Dividend Sensei recognizes that management is critical to the blue-chip recipe, as he explained recently, "but a top-shelf management team is worthless without a good turnaround plan, which I think Tanger has". That's obvious to see because "Tanger was one of the few REITs to grow its dividend during the Great Recession (when 78 of 90 REITs cut or suspended their payouts)". The company's capital markets discipline is evident: 88% of debt is long-term (6.4-year average maturity) fixed rate, and the REIT has been refinancing its loans at lower rates (average interest rate of 3.5%). It has no major debt maturing until 2022 and has $391 million in liquidity to add its substantial retained cash flow of $83 million per year.

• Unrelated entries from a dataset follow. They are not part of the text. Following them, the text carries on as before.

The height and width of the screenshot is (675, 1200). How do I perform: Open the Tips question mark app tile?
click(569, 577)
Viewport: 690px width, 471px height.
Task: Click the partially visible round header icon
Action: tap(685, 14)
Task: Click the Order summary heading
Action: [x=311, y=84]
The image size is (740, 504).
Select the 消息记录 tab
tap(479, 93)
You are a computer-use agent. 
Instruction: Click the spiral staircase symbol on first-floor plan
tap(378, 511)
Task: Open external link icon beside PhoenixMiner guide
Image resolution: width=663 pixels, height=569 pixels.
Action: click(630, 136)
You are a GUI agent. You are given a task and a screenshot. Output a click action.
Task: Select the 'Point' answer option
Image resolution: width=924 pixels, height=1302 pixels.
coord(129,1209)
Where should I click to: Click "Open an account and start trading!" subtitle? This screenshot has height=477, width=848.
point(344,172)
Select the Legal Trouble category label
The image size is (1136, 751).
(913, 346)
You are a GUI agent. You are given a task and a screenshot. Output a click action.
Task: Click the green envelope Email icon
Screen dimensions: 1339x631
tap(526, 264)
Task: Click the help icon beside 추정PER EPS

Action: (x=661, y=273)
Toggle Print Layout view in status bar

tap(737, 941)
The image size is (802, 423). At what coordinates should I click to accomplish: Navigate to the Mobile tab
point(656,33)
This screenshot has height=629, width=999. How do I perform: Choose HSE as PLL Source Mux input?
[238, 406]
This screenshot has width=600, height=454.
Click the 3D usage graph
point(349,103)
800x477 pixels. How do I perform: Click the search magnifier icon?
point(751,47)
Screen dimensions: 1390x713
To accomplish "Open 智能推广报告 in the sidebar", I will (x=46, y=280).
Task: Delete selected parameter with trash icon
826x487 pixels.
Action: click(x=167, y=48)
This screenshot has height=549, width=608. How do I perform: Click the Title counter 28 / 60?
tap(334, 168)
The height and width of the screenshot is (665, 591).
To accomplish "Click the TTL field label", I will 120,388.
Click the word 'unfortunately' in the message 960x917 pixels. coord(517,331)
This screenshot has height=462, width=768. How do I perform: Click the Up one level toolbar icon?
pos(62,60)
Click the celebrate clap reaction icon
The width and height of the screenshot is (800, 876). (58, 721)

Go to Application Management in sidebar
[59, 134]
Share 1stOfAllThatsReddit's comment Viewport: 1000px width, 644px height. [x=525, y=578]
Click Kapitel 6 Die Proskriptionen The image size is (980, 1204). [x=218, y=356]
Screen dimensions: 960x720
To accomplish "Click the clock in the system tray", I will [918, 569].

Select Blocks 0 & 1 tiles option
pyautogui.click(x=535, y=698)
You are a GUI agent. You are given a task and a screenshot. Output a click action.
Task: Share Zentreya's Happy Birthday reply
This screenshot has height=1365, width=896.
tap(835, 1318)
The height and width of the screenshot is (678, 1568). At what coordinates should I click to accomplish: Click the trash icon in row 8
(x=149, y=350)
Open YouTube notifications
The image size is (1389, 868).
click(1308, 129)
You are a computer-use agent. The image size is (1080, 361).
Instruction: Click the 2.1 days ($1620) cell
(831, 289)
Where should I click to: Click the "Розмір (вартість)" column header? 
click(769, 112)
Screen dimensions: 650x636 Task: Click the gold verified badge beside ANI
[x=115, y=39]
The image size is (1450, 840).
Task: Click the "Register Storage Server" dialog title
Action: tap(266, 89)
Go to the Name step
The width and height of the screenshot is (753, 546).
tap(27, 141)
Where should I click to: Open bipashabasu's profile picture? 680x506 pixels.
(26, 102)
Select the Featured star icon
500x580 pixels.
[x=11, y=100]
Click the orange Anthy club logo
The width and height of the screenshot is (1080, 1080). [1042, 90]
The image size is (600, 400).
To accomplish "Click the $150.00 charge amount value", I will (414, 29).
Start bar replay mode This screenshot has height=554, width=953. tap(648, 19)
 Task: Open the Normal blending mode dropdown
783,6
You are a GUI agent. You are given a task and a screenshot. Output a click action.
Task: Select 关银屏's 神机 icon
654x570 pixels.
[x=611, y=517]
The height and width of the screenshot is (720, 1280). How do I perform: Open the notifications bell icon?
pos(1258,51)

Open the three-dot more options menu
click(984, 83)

That kind of smart capital allocation is why Tanger has proven to be such a great dividend growth stock over time (increased the dividend by over 24 years in a row). Yet, shares remain cheap, and arguably, this "pure play" outlet REIT is the bluest of all of our blue-chips (P/FFO 9.2x; dividend yield 6.3%). We are maintaining a Strong Buy, and we believe eventually this Carolina-based REIT will be recognized for its premium platform. Heck, Warren Buffet owned Tanger around 19 years ago, where is he now?

Dedication: I want to dedicate this article to Ralph Block. He was not only a friend and a mentor to me but also one of the most intelligent REIT investors I have ever met. He is greatly missed by many, and he will be forever recognized for his contributions to REIT-dom.